在所有这些进展之中——我们也要思考还需要什么。坦率讲——我们看到 AI 生态在「企业采用」与「劳动力采用」上还有提升空间。在企业采用方面——如果你看一些报告,可能会感到一阵兴奋甚至过度自信。我们不希望那样。

微软最近发布的《AI 扩散报告》把新加坡列为顶尖国家之一。我们一直对自己说——别人那么说,但那不是我们想停留的位置。我们行业内最近的一项研究确实给了我们一种「在进步」的感觉。

比如——2024 年我们调研中约半数公司在采用,今年这一比例已上升到 7/10。我要打个补丁——他们说在「采用」时,可能只是基础的办公生产力类型的采用。我们不要拿这个数字让自己感到过度安慰。

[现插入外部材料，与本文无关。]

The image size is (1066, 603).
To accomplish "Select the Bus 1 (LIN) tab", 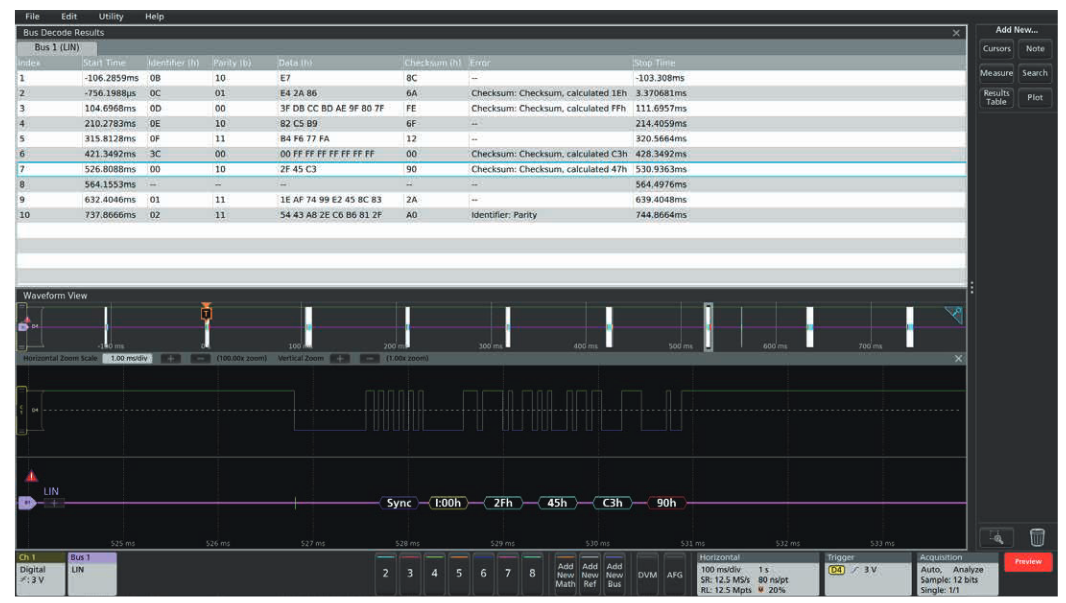I will point(57,47).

调查里另外有用的——是公司识别出来的「他们没把 AI 推得更深」的原因。最常被引用的挑战是——「识别实际的业务用例」(54% 的受访者这样说);其次是「缺资金」(49%)。

48% 的受访者谈到一个非常务实的问题——使用 AI 的「投资回报率」(ROI)不确定。如果 ROI 看不到——为什么要承担成本?

员工对 AI 的使用程度也在变高——今天 78% 的员工说自己在以某种方式使用 AI——比去年高出约 9 个百分点。

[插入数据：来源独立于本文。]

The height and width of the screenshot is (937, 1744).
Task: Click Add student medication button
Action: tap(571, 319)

但若看「不使用者」——画面也很说明问题。50% 的非使用者说——AI 工具的可及性有限让他们用起来不容易;约 28% 说他们缺乏「如何使用 AI 工具」的知识。

无论是企业采用还是劳动力采用——我们都看到进展。但我们也看到必须填补的缺口。无论你看的是「半满还是半空」——都有更多事要做。所以我们正通过 IMDA 的 TechSkills Accelerator 等项目(以及行业层面的项目)积极扩大 AI 实务者人才池。

通过建立 AI 卓越中心,我们学到的另一件非常重要的事是——你的 AI 实务者(数据科学家与机器学习工程师)不能孤立工作。他们必须与领域专家、职能专家共事——那些懂生产线、懂这件事「应该怎么做」的人。我们也在鼓励非技术员工变得更「AI 流利」——把 AI 当队友,不是用来替代自己,而是帮自己更高效地工作。

我来说最后一段——Workato 与这个 AI 实验室如何融入。我看到有许多「重叠」之处——我们共享共同的兴趣。在「构建负责任企业 AI 采用」上——我们把你们视为生态非常重要的一部分。

我们知道你们在做「定制智能体」(custom agents)——这正是许多场景所需要的——不是泛化工具,而是为具体用例量身定制、契合你的语境的东西。除了缩短「价值工作」时间、提升准确性——潜在的成本节约会转化为更清晰的 ROI。ROI 正是企业想看到的。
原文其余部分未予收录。